AK Parti ve Erdoğan siyaseti, bu ülke tarihinde kendine son derece ayrıcalıklı bir yeri şimdiden edindi. Zaten 20 yıldır sürekli halktan muazzam destek alışının nedeni de budur.
Erdoğan çok iş yaptı. Ama iki tanesi devrimci niteliğe sahiptir ve diğer değişimlerin altında yatan sebeplerdir. Birincisi Erdoğan bu ülkede millet-devlet kucaklaşmasını sağlayan isimdir. İkincisi, devleti ve devlet kapasitesini yeniden inşa eden muazzam reformların da kurucusudur. Bu ikisi bir araya gelince güçlü ve bağımsız bir devlet ortaya çıkıyor.
Böylesi büyük değişimler tabii ki sancılarla olur. Zaten o sancıları sıkça yaşadık. Yaşanan devasa değişimlerde kendi çıkarlarının zarar gördüğünü düşünen her kim varsa bu nedenle muhalefet blokuna teker teker düşüyor. Bu blokun hem içeride hem dışarıda paydaşları var.
İçeride milletin gerçek iktidarı sağlandı. Bürokratik vesayet son buldu. Normalde asıl görevi seçilmiş hükümetle uyum içinde çalışmak olan fakat önceki dönemlerde ceberut bir işlev gören çeşitli anayasal kurumlar gerçek işlevlerine geri döndü.
Bir yandan devlet içinde bu tür düzenlemeler yapılırken bir yandan da devletin-milletin huzur ve güvenliğine tehdit oluşturan birçok yapı tasfiye edildi. Devlet güçlendikçe özgürleştiğinden güvenlik kurumları terör örgütlerine karşı daha başarılı mücadele vermeye başladı.

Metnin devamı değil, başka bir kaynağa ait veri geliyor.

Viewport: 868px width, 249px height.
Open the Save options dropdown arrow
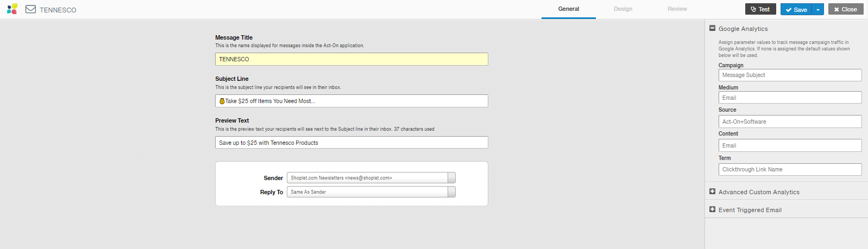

Son beş yılda PKK'nın sıkışmışlığı bunun en güzel örneği. Devletin içine onlarca yıl boyunca sızmış olan FETÖ gibi bir örgütün devletten tasfiyesi de bu süreçte önemli bir merhaleydi. Zaman zaman devletin bazı kurumlarındaki kritik kişiler üzerinden devleti kendi çıkarları için kullanan suç örgütleri de temizlendi. Zaten bu nedenle dikkat ederseniz, hepsi aynı dili kullanmaya başladı.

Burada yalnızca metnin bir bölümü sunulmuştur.